## START

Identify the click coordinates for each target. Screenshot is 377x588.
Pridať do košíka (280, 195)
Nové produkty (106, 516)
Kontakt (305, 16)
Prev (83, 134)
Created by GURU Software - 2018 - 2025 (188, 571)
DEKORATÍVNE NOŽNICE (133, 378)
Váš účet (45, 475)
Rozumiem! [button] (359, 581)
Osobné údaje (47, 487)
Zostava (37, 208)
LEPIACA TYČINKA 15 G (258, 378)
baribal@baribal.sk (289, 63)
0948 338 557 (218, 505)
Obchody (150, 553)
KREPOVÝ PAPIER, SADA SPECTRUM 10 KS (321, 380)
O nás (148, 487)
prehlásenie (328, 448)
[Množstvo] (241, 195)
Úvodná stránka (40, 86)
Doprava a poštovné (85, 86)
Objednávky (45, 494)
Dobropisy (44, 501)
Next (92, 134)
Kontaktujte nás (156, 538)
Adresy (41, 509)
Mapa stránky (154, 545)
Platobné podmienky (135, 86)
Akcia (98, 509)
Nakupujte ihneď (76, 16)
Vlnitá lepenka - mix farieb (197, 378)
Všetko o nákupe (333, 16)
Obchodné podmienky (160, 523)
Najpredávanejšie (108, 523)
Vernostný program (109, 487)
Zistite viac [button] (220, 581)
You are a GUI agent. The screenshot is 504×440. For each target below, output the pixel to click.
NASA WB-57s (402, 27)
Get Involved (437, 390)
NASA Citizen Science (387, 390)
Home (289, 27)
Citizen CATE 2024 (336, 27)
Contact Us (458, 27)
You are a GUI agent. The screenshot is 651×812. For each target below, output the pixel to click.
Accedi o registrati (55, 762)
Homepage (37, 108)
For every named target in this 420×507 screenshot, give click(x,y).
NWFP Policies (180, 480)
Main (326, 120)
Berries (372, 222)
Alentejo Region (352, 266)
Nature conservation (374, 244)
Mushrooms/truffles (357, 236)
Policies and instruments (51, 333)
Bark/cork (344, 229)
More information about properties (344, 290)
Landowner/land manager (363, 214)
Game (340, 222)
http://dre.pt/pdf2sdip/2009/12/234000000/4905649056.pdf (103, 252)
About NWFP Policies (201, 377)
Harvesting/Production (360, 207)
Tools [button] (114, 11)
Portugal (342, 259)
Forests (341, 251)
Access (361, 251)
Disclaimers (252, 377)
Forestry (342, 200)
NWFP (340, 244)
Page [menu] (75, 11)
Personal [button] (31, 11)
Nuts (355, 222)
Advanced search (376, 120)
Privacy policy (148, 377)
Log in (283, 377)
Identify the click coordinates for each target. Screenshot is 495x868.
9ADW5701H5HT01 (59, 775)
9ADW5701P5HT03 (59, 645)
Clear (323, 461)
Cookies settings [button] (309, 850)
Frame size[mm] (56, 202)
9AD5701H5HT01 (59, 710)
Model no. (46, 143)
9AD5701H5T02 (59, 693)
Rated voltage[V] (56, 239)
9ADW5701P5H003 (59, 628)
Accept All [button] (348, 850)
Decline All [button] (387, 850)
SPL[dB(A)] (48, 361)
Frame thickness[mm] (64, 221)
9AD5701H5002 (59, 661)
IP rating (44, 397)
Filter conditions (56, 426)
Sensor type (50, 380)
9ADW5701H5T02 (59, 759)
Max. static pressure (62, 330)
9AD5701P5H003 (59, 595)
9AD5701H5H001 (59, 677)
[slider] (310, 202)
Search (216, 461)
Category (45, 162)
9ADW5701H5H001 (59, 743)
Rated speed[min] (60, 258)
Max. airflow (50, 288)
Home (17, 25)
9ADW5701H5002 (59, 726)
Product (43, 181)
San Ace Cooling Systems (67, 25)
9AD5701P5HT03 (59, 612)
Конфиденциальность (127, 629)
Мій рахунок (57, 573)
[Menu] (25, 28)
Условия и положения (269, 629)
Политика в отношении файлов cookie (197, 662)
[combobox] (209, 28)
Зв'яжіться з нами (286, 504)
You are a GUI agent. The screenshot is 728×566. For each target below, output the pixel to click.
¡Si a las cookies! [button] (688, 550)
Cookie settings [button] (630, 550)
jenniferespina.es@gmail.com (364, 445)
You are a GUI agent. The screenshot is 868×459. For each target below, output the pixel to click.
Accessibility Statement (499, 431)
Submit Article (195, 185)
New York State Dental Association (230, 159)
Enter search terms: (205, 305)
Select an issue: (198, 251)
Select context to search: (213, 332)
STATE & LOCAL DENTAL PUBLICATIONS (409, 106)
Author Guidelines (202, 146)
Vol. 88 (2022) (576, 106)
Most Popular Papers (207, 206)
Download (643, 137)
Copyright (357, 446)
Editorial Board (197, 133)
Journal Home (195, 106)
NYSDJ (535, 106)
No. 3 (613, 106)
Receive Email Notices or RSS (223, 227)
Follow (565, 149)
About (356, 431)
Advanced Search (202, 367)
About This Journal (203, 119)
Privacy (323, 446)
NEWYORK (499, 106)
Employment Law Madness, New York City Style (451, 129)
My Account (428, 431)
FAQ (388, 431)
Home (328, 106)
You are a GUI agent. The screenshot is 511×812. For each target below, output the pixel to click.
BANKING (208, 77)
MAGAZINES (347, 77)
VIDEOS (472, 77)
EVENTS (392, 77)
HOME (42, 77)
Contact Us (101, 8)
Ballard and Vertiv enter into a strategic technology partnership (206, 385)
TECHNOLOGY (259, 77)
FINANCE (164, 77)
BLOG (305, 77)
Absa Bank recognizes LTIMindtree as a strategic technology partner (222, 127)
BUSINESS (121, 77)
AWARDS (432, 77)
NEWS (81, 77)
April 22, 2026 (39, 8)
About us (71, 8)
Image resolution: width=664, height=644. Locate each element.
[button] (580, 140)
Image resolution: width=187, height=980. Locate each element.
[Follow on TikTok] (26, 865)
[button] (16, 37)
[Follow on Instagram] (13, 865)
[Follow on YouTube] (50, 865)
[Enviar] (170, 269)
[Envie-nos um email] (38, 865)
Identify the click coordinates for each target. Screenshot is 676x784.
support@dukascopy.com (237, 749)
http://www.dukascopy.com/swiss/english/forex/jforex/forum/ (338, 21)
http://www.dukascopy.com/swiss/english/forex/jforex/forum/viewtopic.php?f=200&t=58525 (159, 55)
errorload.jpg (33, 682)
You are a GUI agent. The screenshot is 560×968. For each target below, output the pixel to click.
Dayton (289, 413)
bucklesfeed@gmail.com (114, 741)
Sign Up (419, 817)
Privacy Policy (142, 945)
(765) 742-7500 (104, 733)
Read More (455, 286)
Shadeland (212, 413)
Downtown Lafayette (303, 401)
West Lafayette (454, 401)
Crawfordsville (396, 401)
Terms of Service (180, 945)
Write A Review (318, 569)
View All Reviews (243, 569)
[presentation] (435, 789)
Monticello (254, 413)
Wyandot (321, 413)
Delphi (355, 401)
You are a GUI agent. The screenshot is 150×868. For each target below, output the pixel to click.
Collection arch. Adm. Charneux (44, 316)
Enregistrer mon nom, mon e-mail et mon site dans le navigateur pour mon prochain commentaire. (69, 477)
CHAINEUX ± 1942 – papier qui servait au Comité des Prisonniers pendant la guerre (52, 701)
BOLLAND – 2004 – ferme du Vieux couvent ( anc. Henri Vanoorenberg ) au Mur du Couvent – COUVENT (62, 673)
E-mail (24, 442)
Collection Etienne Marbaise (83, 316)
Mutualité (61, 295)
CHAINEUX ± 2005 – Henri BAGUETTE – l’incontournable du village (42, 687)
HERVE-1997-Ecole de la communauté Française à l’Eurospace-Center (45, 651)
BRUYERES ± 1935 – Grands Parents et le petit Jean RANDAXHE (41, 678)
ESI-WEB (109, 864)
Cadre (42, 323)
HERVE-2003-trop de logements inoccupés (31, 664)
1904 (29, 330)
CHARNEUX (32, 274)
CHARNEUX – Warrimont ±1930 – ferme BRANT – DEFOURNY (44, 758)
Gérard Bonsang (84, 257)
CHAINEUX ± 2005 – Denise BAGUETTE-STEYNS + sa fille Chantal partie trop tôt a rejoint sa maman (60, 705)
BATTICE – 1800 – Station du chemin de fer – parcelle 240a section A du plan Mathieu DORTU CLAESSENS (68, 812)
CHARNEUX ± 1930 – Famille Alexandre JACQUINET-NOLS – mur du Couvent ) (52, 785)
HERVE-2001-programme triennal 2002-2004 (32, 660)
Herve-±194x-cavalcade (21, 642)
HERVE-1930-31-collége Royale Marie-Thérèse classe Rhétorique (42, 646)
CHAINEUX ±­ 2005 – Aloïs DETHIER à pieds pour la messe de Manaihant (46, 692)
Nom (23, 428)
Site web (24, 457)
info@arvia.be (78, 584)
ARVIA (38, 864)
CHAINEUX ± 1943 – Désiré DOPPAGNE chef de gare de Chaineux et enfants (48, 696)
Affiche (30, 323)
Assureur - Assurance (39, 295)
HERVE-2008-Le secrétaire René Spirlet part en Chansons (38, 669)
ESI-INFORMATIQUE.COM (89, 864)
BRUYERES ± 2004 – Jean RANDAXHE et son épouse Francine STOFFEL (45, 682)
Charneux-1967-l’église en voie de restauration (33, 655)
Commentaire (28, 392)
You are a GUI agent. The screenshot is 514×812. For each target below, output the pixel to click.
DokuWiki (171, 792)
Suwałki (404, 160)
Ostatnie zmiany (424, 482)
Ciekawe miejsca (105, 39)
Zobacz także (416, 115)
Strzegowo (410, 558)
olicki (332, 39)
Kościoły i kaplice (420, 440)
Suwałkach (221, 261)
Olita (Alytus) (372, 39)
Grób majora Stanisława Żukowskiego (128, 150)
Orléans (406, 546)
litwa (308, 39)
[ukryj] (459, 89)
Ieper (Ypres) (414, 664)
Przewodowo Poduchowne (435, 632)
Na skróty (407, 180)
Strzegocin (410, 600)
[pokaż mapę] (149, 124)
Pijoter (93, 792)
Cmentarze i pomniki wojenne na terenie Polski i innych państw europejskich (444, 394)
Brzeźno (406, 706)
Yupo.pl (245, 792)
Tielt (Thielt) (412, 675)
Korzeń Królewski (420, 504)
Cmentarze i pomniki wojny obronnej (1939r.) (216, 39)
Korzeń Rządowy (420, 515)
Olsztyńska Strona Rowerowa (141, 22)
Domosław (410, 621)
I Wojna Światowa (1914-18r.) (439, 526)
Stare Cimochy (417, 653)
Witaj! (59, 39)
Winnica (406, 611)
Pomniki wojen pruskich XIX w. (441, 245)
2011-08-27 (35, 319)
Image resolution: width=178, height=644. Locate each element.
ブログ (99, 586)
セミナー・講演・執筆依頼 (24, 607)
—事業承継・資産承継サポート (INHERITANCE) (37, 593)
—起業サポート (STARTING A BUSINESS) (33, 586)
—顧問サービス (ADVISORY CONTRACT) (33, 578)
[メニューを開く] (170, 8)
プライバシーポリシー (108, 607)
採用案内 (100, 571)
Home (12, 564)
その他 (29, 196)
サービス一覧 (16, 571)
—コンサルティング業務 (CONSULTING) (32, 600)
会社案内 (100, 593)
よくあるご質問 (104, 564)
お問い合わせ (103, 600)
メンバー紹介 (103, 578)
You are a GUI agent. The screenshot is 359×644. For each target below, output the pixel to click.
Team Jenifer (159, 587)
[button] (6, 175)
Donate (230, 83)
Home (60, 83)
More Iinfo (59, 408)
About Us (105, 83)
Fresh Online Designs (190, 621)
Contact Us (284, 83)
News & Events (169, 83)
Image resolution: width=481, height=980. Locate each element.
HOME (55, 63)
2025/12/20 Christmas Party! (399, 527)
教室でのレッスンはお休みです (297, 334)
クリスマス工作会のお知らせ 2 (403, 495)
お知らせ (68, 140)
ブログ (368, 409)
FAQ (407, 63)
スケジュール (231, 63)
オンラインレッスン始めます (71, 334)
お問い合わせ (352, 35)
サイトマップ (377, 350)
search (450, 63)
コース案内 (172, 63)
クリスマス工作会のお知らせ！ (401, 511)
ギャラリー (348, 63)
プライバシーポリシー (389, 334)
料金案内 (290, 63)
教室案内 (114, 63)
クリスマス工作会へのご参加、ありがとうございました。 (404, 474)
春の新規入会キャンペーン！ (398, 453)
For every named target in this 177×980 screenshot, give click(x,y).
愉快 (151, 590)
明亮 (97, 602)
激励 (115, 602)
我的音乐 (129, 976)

## END

● **EXERCISE DIRECTIONS**:
Replace "Lafayette" with "Kokomo" in the records between the lines holding "Sign Up (419, 817)" and "Delphi (355, 401)", inclusive, and give back only those lines with nothing else changed.

● **RESPONSE**:
Sign Up (419, 817)
Privacy Policy (142, 945)
(765) 742-7500 (104, 733)
Read More (455, 286)
Shadeland (212, 413)
Downtown Kokomo (303, 401)
West Kokomo (454, 401)
Crawfordsville (396, 401)
Terms of Service (180, 945)
Write A Review (318, 569)
View All Reviews (243, 569)
[presentation] (435, 789)
Monticello (254, 413)
Wyandot (321, 413)
Delphi (355, 401)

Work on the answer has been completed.